Die Idee sei gut, so Schulbürgermeister Klemens Gsell (CSU). Kritik übt er allerdings an der fehlenden Vorarbeit. "Das Schreiben kenne ich. Mit uns hat vorher aber niemand gesprochen", sagt er auf Anfrage. Doch sollen die bayerischen Kommunen als Sachaufwandsträger einen Teil der Kosten tragen. "Wir brauchen in jeder Schule sogenannte Übungsphantome, also Puppen, an denen man üben kann." In der Praxis soll das so aussehen, dass Lehrer bei Ärzten und Rettungssanitätern Erste-Hilfe-Kurse absolvieren und damit einen gültigen Lehrschein erhalten, der alle drei Jahre aufgefrischt werden soll. Die Erste-Hilfe-Lehrer geben dann ihre praktischen Kenntnisse in bestimmten Unterrichtseinheiten an ihre Schüler weiter.
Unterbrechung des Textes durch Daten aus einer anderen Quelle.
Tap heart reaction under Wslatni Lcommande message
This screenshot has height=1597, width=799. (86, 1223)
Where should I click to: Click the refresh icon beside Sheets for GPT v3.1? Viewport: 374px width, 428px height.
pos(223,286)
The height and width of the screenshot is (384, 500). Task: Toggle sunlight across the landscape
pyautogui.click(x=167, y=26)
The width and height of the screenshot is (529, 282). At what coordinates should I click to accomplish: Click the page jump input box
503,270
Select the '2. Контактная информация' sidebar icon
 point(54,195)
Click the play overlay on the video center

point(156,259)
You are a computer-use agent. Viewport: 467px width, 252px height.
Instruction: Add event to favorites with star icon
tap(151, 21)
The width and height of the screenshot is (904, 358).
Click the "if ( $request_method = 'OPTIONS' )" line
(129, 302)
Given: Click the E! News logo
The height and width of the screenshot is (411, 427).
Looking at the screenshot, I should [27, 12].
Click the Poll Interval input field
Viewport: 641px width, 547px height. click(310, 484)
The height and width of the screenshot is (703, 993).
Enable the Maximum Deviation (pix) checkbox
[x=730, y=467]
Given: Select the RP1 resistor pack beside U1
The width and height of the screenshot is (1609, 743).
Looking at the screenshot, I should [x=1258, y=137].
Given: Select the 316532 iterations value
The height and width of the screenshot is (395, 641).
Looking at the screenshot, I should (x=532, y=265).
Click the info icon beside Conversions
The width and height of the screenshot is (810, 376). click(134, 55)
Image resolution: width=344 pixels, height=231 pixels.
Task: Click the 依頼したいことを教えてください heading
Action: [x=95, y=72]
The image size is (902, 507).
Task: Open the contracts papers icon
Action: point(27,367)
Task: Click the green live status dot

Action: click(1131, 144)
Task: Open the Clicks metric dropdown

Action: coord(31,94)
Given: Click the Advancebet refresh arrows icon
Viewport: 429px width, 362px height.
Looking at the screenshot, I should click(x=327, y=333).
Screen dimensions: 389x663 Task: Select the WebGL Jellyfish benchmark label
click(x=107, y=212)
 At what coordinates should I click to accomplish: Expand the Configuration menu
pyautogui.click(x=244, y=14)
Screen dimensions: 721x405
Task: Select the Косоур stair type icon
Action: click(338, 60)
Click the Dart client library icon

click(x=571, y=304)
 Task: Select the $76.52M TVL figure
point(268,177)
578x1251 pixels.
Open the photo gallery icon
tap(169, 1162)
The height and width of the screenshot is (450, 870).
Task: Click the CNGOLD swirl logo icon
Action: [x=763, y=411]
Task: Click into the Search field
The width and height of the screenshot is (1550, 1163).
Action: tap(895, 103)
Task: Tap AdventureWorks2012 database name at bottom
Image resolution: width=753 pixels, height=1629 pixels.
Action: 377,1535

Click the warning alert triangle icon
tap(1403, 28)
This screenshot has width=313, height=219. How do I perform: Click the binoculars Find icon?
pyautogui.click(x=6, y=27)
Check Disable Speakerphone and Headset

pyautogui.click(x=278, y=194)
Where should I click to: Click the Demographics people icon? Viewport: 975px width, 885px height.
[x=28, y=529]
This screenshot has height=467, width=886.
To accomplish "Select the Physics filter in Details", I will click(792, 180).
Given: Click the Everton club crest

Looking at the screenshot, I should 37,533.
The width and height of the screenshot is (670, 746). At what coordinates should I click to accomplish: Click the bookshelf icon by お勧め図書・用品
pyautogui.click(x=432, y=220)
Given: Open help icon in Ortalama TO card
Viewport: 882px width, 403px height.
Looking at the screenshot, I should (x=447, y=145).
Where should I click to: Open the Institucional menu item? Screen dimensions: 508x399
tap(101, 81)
Bürgermeister Gsell bezweifelt aber, dass die Hilfsorganisationen wie das Bayerische Rote Kreuz (BRK) und die Johanniter genügend Kapazitäten haben, um so viele Lehrer in so kurzer Zeit ausbilden zu können. "Auch beim BRK wusste man vor dem Schreiben nichts von dieser Absicht", sagt Gsell, der auch im Vorstand des BRK-Kreisverbandes Nürnberg sitzt. Es gebe hier noch viele offene Fragen. Etwa die, wer die Gebühren bezahlen soll, die für die Kurse anfallen. In dem Schreiben des Ministeriums heißt es außerdem: "Die Teilnahmebescheinigung entspricht dem in §19 der Fahrerlaubnis-Verordnung bei der Antragsstellung auf Erteilung der Fahrerlaubnis geforderten Nachweis über die Teilnahme einer Schulung in Erster Hilfe." Für Gsell stellt sich da die Frage, ob damit dann die Kurse bei den Hilfsorganisationen, die Fahrschüler derzeit noch absolvieren müssen, komplett entfallen.

"Hier ist sehr vom Schreibtisch her gearbeitet worden", sagt der Bürgermeister. Der Blick auf die Umsetzung fehle komplett, er könne keine Strukturen erkennen. Über den Städtetag habe er erfahren, dass die Bekanntmachung aus München auch andere Kommunen ratlos zurücklässt.